L’attivista ucraino rapito, torturato e “crocifisso”
Dmytro Bulatov è stato ritrovato vivo 8 giorni dopo la sua scomparsa: l'opposizione parla di "squadre della morte", il governo dice che non c'entra niente
Uno dei più noti attivisti delle recenti proteste anti-governative in Ucraina, Dmytro Bulatov, è stato ritrovato giovedì sera in pessime condizioni vicino a Kiev, dopo che per otto giorni nessuno aveva avuto più sue notizie. Bulatov ha raccontato di essere stato rapito, picchiato e “crocifisso”, ma non sa dire da chi (ha specificato però che i suoi rapitori avevano un accento russo). Poi sarebbe stato lasciato per strada in un paese vicino a Kiev, a morire di freddo. Dopo il suo ritrovamento è stato portato immediatamente in ospedale: secondo il sito di news ucraino Gazeta.ua, i medici non hanno trovato danni agli organi interni, né alla testa. Serhiy Poyarkov, un attivista dello stesso gruppo di Bulatov, ha raccontato a Radio Liberty che i rapitori avrebbero rapito e torturato Bulatov per sapere «chi sta finanziando l’opposizione»: quindi il fatto avrebbe motivazioni politiche.
La polizia ha confermato che Bulatov è stato trovato con la faccia incrostata di sangue, molti segni di percosse e ferite di vario tipo – tra cui sembra dei segni di chiodi precedentemente conficcati nelle mani – e gli è stata tagliata una parte di un orecchio. Le autorità hanno detto di avere mandato qualcuno in ospedale per garantire la sicurezza di Bulatov e di avere aperto un’indagine per capire cosa sia successo.

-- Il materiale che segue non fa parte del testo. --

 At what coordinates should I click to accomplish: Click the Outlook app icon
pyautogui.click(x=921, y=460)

Bulatov ha 35 anni, sposato con due figli, nella vita è proprietario di un garage, mentre nelle proteste di piazza è uno dei leader dell’organizzazione AutoMaidan, che nelle ultime settimane ha pattugliato le strade intorno a piazza Indipendenza e gli edifici governativi e residenze di alti funzionari del governo a Kiev. Quando le manifestazioni sono diventate violente – negli ultimi giorni sono morte 4 persone e diverse centinaia sono rimaste ferite negli scontri tra attivisti e forze di sicurezza – i giri di pattuglia di AutoMaidan si sono allargati e differenziati: gli attivisti del gruppo hanno iniziato a seguire i movimenti dei mezzi della polizia in tenuta antisommossa e a controllare che gli attivisti feriti e ricoverati negli ospedali non venissero arrestati. Bulatov, come altri di AutoMaidan, aveva ricevuto in passato delle minacce di morte.

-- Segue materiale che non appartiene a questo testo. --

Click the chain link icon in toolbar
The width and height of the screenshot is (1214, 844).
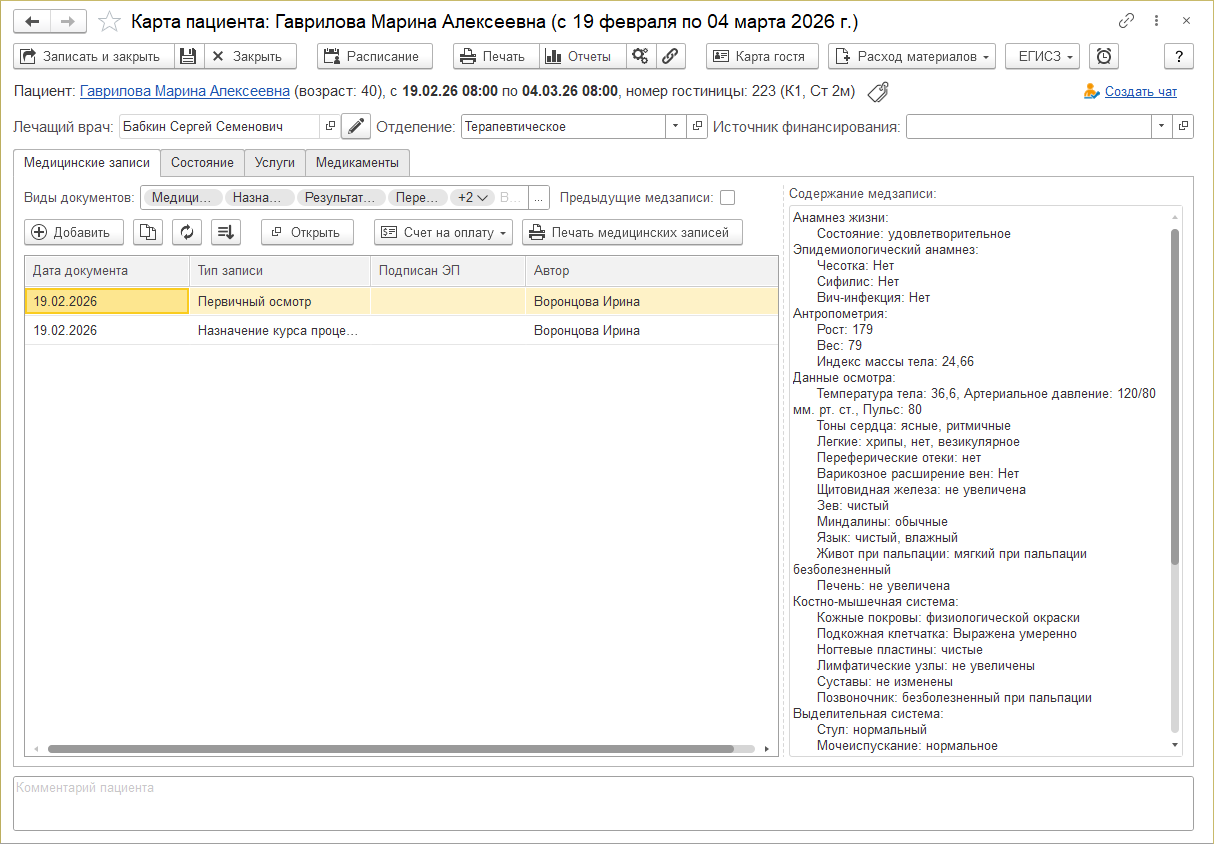tap(671, 57)
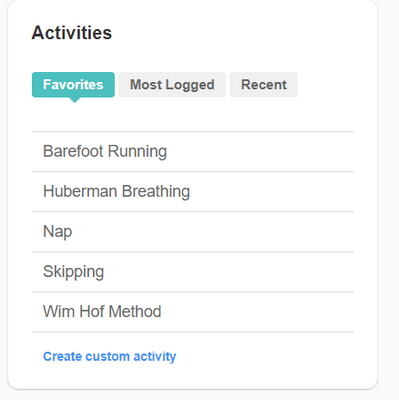This screenshot has height=400, width=399.
Task: Click the Activities panel heading
Action: (72, 33)
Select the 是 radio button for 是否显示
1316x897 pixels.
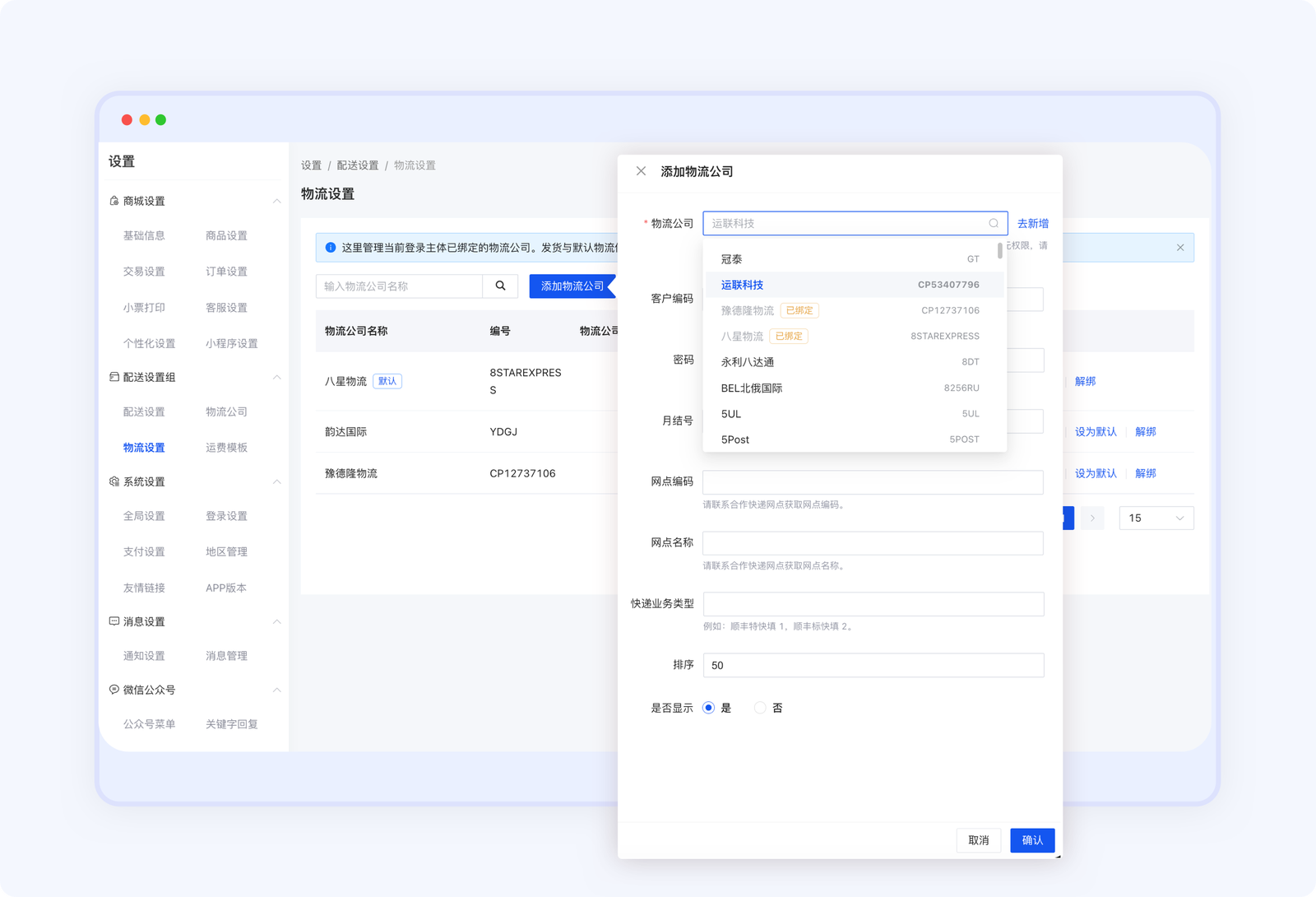click(x=708, y=708)
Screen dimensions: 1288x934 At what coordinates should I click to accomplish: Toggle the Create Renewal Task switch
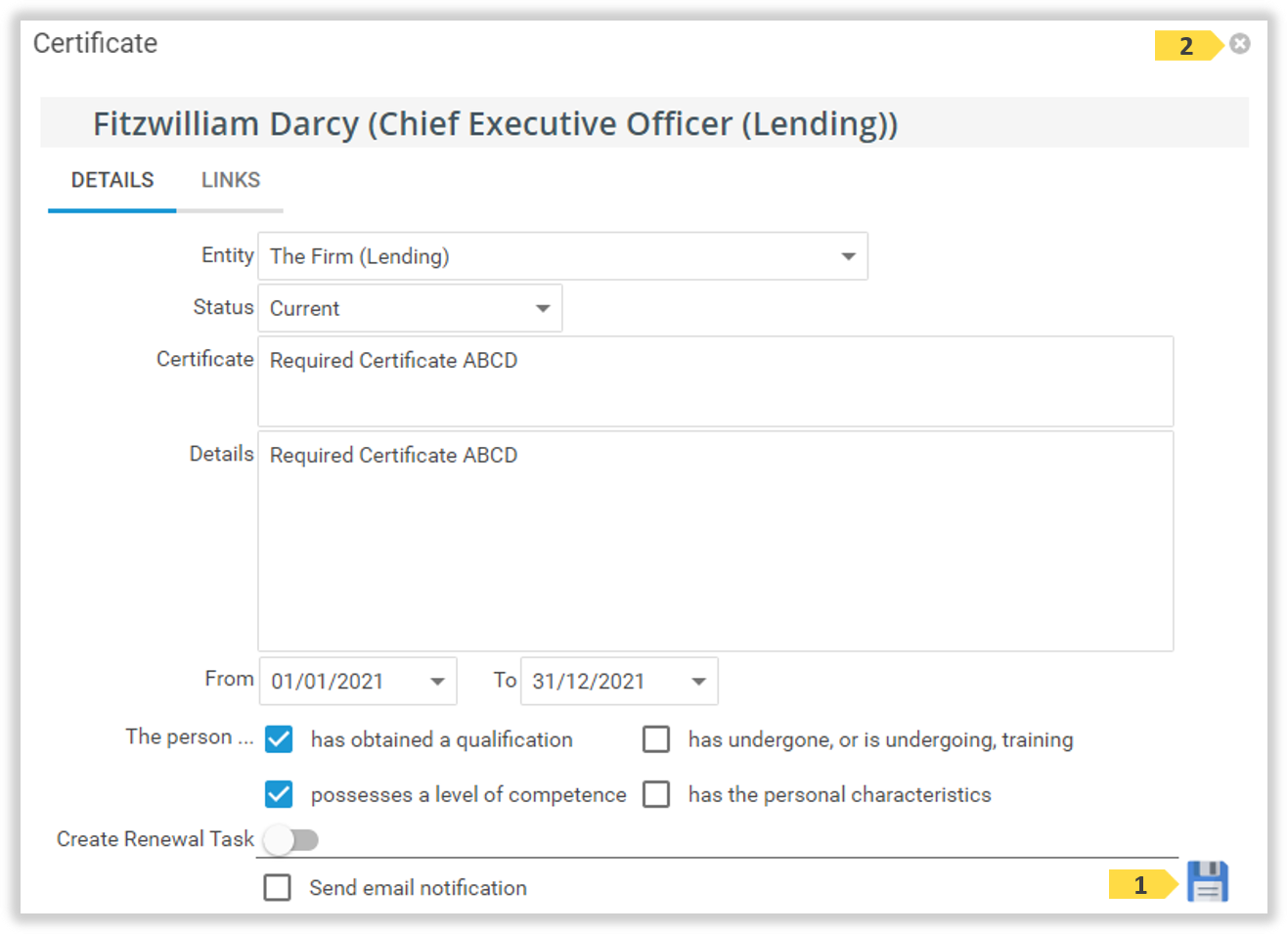pos(291,840)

La sera della scomparsa di Bulatov, il 23 gennaio, alcuni esponenti di AutoMaidan avevano raccontato di essere stati il bersaglio di un assalto violento compiuto da un gruppo di poliziotti e criminali sostenuti dal governo: gli assalitori avrebbero rotto i finestrini della macchina su cui si stavano muovendo gli attivisti, li avrebbero tirati fuori e li avrebbero picchiati (questa ricostruzione è stata negata dalla polizia). Le autorità, comunque, hanno detto di non essere in alcuna maniera coinvolte nel rapimento di Bulatov e non hanno diffuso nessun’altra dichiarazione a riguardo.
Le reazioni delle opposizioni e dei giornalisti ucraini al rapimento e alle torture raccontate da Bulatov sono state molto dure: il giornalista Vitaly Portnikov ha parlato della presenza di “squadre della morte” che starebbero operando in Ucraina, mentre Amnesty International ha descritto il rapimento di Bulatov come un «atto barbaro sui cui devono essere fatte delle indagini immediate». Il rapimento e le torture subite da Bulatov sono stati paragonati a quelli subìti da altri due attivisti all’inizio di gennaio. Il corpo di uno dei due uomini, il 50enne Yuriy Verbystskiy, è stato trovato praticamente congelato lo scorso 22 gennaio sul lato di una strada fuori Kiev, con segni di percosse molto evidenti. L’altro attivista rapito, Ihor Lutsenko, è riuscito invece a sopravvivere. Nell’ultimo mese gli attivisti avevano già denunciato altri casi di persone scomparse durante le proteste e poi ritrovate ferite negli ospedali o nelle stazioni di polizia: una settimana fa era anche girato molto online il video di un manifestante maltrattato dalla polizia a Kiev.